DTPO "convert to searchable PDF" problem

Ryuji · March 18, 2008, 5:15pm

When I use this feature to convert “image only” PDF to PDF+Text format, with the new “trash original” switch on preferences turned on, I get a bunch of files named ???tmp???.tiff or something like this, in PDF+Text format, without deleting the original files. This is very annoying and it should be fixed, if this hasn’t been reported elsewhere yet.

Thanks,

Ryuji

Ryuji · March 18, 2008, 5:29pm

This problem occurs regardless of the status of the “move originals to trash” switch.

annard · March 19, 2008, 9:37am

It would help if you send one of those files to support@devon-technologies.com so we can investigate.

Ryuji · March 20, 2008, 3:09am

It turned out that the behavior was changed at version 1.5.1. Instead of saving the OCR’ed file in the same filename as the original PDF file, this version of DTPO saves in a filename that was used for one of the image files that are used to make the original PDF. Different PDF files are saved in different names after OCR’ed in DTPO 1.5.1. This behavior is annoying. Please change it back to the old behavior ASAP and issue a patch. (I can’t use this version for my work.)

annard · March 20, 2008, 10:59am

The behaviour was changed on user requests and proves that you can’t please everybody unfortunately. The current behaviour helps a lot of people greatly when getting PDF scans from scientific magazines for instance where the attributes are set correctly.

In your case, your workflow is to get a scan and import it into DT as is; then you change the name and sometime afterwards you’ll convert it to OCR? If I’m all wrong, please explain your workflow so I can understand what you’re trying to achieve. Don’t forget that it is possible to get any behaviour you want by scripting the conversion process (and I could help to create a workaround). But before I make any more changes I want to know the best way to optimise it for everybody (if at all possible).

Stefan · March 20, 2008, 11:34am

Hello,

from the Desktop I import a PDF with the name “Street1999_”. In DTPO I convert this file with OCR and get a second file with the name “untitled”.
Sometimes the name is OK but most of the time the name is “untitled”.

If I use import image with OCR I get the same result.

In my preferences I have checkt “Move to Trash” but this dose not happened.
The selected original files are still there and I must delete them manually.

Stefan

annard · March 20, 2008, 2:29pm

How was this file created? I’d like to understand your workflow as well from the source (paper/colleague/internet) to the destination.

That is to be expected but if you enable “Set Attributes” you can properly set the attributes of the document. Including the name. Note that I don’t expect you to change the way you work with your files, but I’d like to know why you go about it this way.

When you convert files, they will never be sent to the trash. Only when running OCR on import from a file or scanner application.

Ryuji · March 20, 2008, 6:08pm

I disagree with your general statement that PDF scans from scientific magazines have correct attributes. I also argue that it is a bad software design to decide its behavior on such attributes of the input file that are not very visible to the end user, without even giving a switch to give an option.

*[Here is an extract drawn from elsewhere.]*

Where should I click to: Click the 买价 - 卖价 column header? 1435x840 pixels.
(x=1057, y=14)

First of all, as a matter of principle, if I have to follow your workflow to generate PDF, Devonthink should advertise that it only works as expected if the PDF files are created within Devonthink.

Also, I’m only asking you to fix the unpredictable and problematic behavior of DTPO, and I’m not asking for your opinion on how people should generate PDF files or how people should change their workflow.

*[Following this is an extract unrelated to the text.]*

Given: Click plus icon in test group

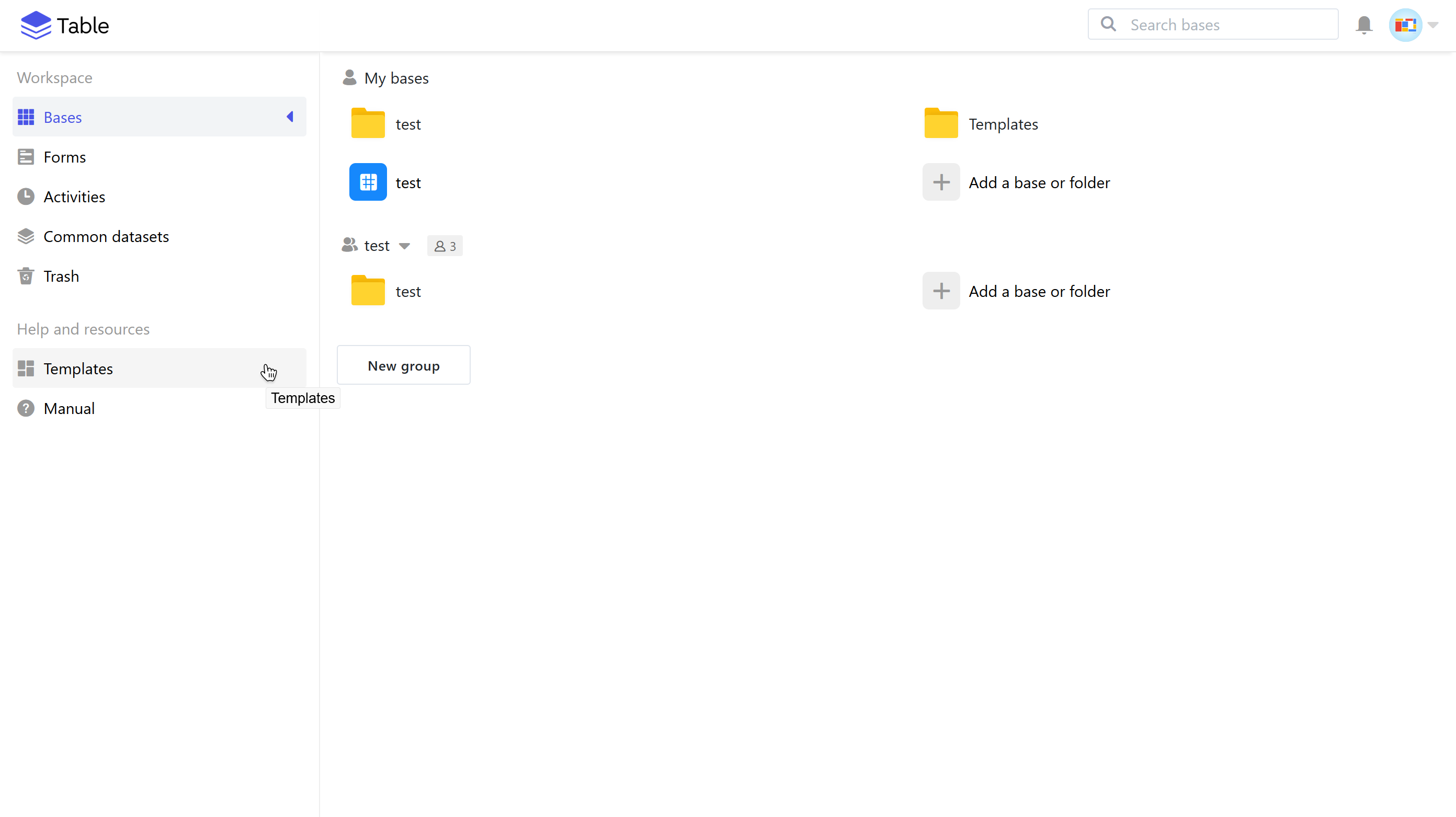Looking at the screenshot, I should [x=941, y=291].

In reality, most of the PDF files I use are given to me by others, downloaded from scientific journal publisher’s website, etc. and I have no control over how those files were generated. DTPO used to behave just fine and completely predictably. I do not understand why you tell me to change my workflow when I’m inconvenienced by the sudden change in the program’s behavior.

annard · March 21, 2008, 10:41am

We’re trying to find out the best way to correct what may have turned out to be a mistake. We apologise for the inconvenience it has caused you. We wouldn’t dream of asking you to change your workflow but wanted to find out where you get your information from and so you did, thank you for that.

Given your and other feedback we will revert back to the old behaviour in the next maintenance release since we’d need another AI to find the optimum behaviour here. And to answer your question about when it will be released: we also have some other upcoming and necessary fixes from IRIS that we’d like to incorporate.

In the meantime, here is an AppleScript that you could use to get the old behaviour back. You can save it in “your home folder > Application Support > DEVONthink Pro > Images” where it will show up in our application’s script menu under “Images”. We hope this helps a bit.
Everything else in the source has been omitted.